Data Retention: 35-year Retention Policy Upheld

July 22, 2015

In a judicial review action, R (C) v Northumberland County Council & Anor [2015] EWHC (Admin) 2134, the Administrative Court (Simon J) has ruled that the data retention policy of Northumberland County Council is lawful.

The claimant (C) felt that he and his family had been the subject of a significant injustice in their dealings with Northumberland County Council, and that it held material about them as a result. C wanted all the data relating to the case to be destroyed. Northumberland County Council agreed to this, but the issue of principle still fell to be determined. The Information Commissioner was an interested party in the case.

The issue was whether it is lawful for Northumberland CC to have a policy of retaining child protection records for a period of 35 years after a case has been closed.

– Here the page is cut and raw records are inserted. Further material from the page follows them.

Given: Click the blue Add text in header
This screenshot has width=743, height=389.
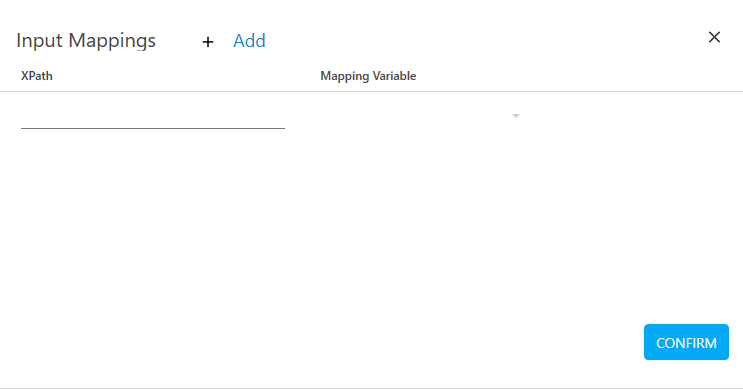Looking at the screenshot, I should coord(249,41).
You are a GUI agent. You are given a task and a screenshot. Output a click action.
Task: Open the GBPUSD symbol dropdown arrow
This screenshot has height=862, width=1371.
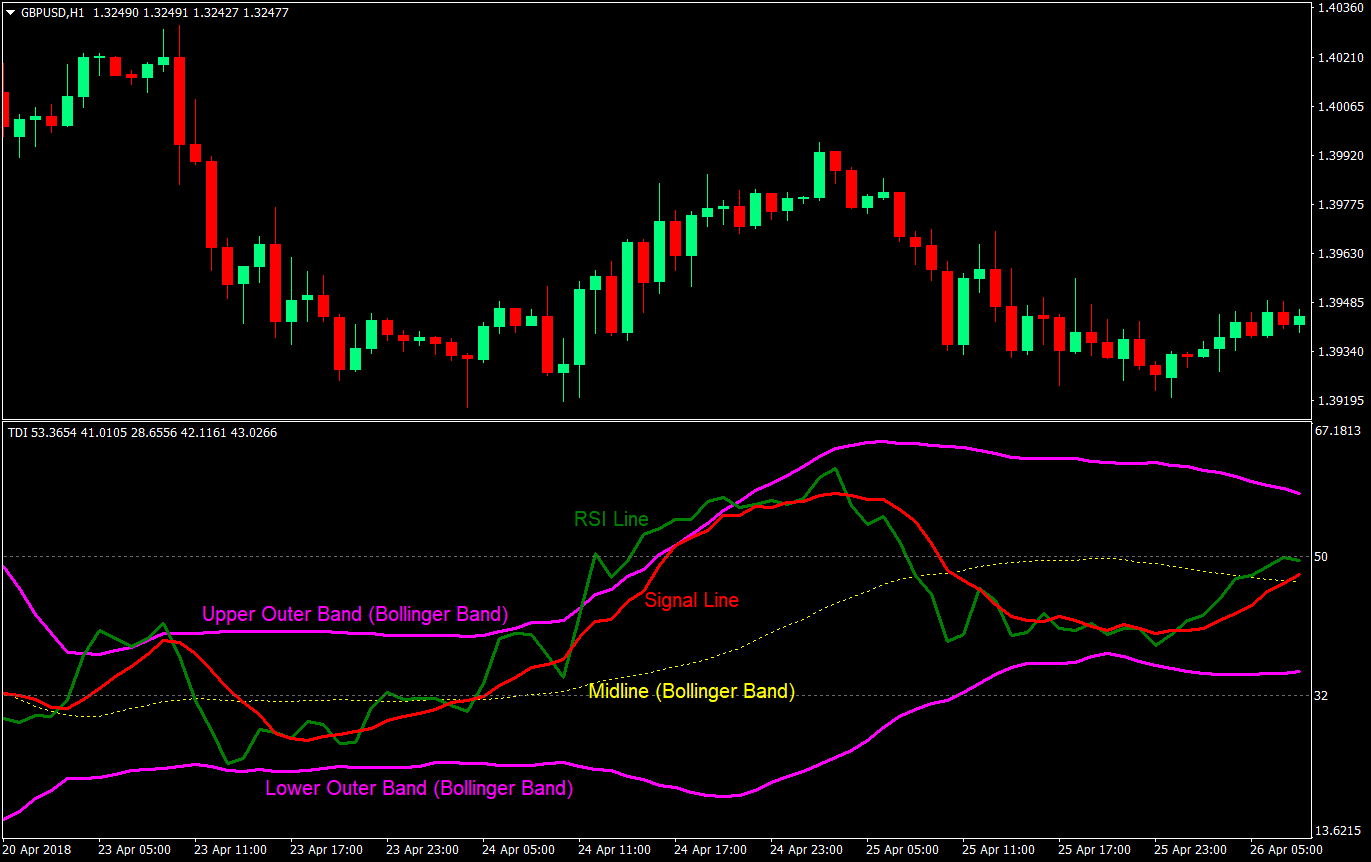click(10, 14)
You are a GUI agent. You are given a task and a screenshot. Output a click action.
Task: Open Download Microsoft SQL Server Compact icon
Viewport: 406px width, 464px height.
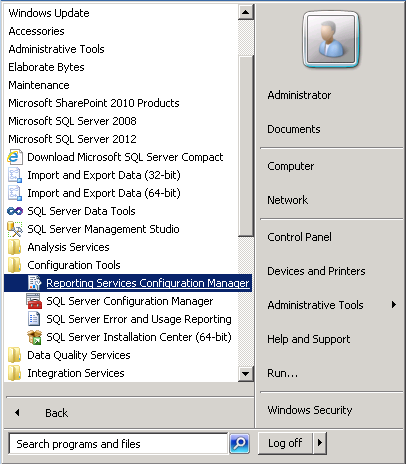pyautogui.click(x=15, y=157)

In fact, the policy allows for a longer period of retention where the child is or becomes looked after (in which case the retention policy is 75 years from the date of birth) or adopted (in which case the retention period is 100 years from the date of the adoption order). C and the Information Commissioner contended that a proper retention period might be six years from the child’s 18th birthday, although it was accepted by all that it was for Northumberland County Council to justify its policy not for others to supply one.

Mr Justice Simon was clearly impressed by the evidence from Council staff as to the circumstances in which access to the data might be required long after the child reached his or her majority. Among the examples were access that might be relevant to siblings where parents had children many years apart and access by the data subjects themselves where requests may be of crucial importance to a sense of identity and emotional or mental well-being. The fact that the ICO had changed its stance on the policy, having at one time considered it lawful, may also have weighed with him.

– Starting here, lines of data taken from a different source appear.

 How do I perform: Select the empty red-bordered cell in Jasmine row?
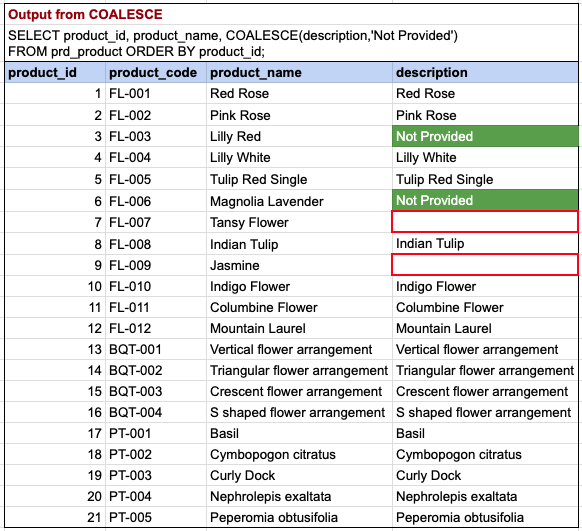pos(485,265)
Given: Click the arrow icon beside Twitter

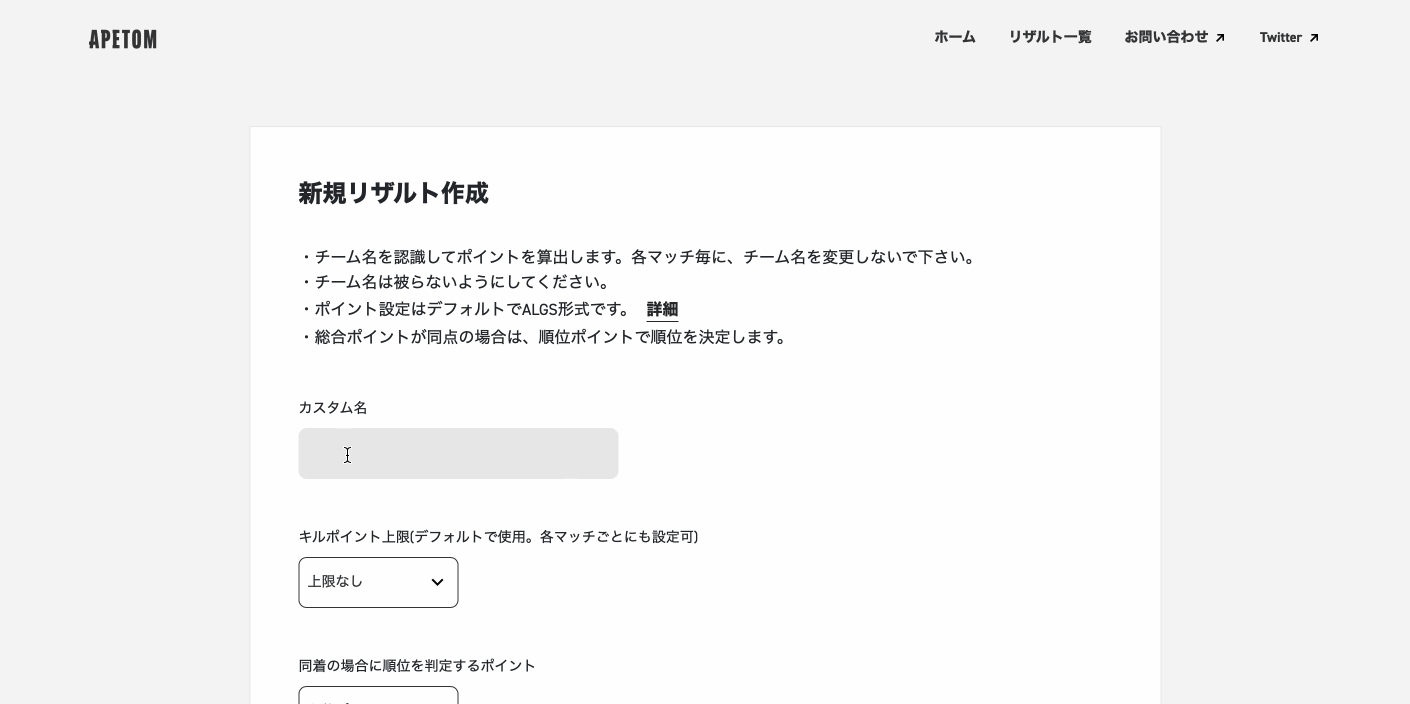Looking at the screenshot, I should (x=1314, y=38).

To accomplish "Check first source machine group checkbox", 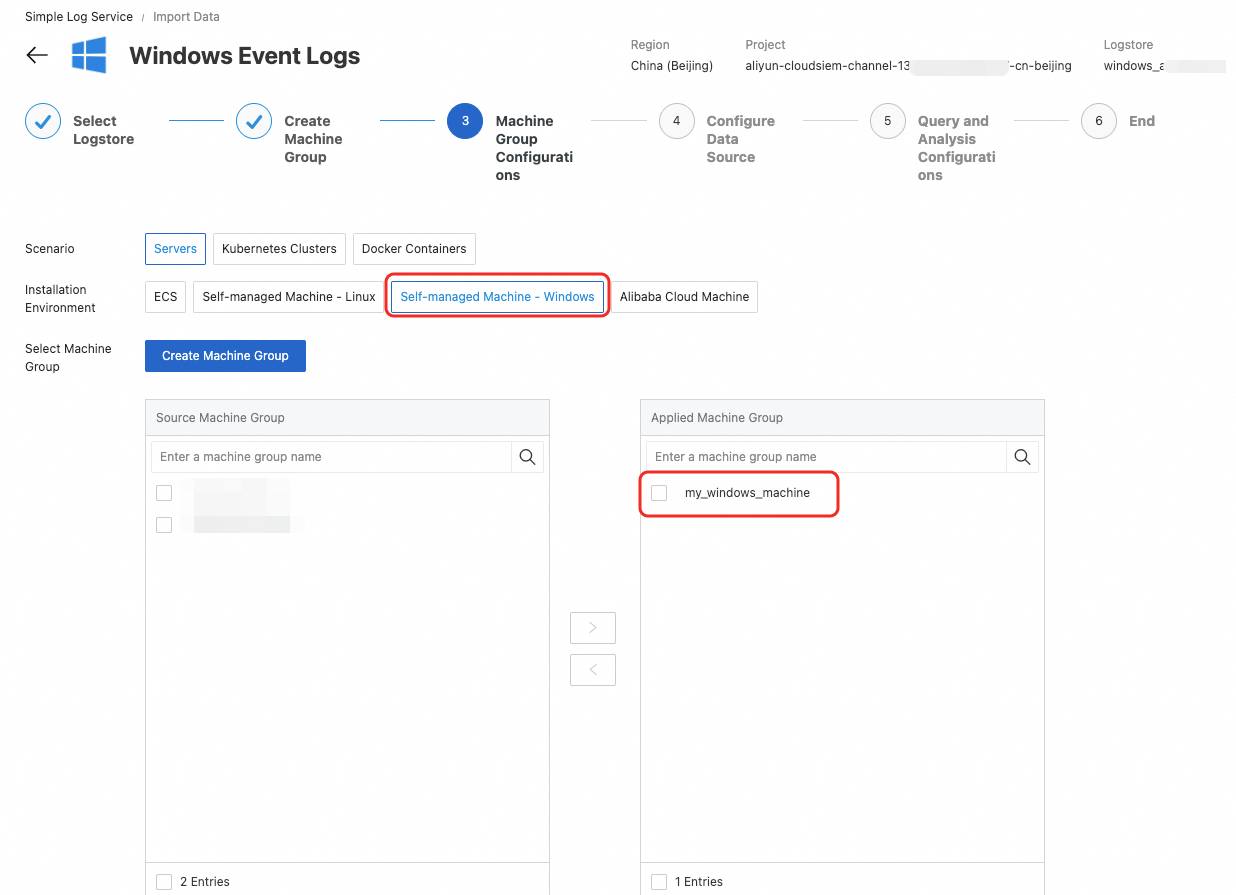I will tap(164, 493).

Simon J regarded the suggestion that reviews might be carrid out at seven-year intervals as unduly burdensome. He accepted a statement from one member of staff of the Council:

The current retention policy provides for retention for a period long enough to ensure that it is improbable that information from a closed record will be of central importance in any future work to protect children. In some cases, it might in principle be possible to dispose of records after a shorter period – particularly in situations where an investigation found where an investigation has found no evidence that abuse or neglect [has] taken place – but it would be necessary to assess the risk in every case.

In the judge’s view, there was a need to keep the records for a substantial period, and certainly substantially longer than the period argued for by C and the Information Commissioner. While ‘ the period of 35 years is not the only possible period of retention, but in my judgment it falls within the bracket of legitimate periods of retention’. He therefore concluded that the policy ‘is in accordance with the law, has been carefully considered, adapted to the purposes for which it is required, and is applied proportionately and flexibly’.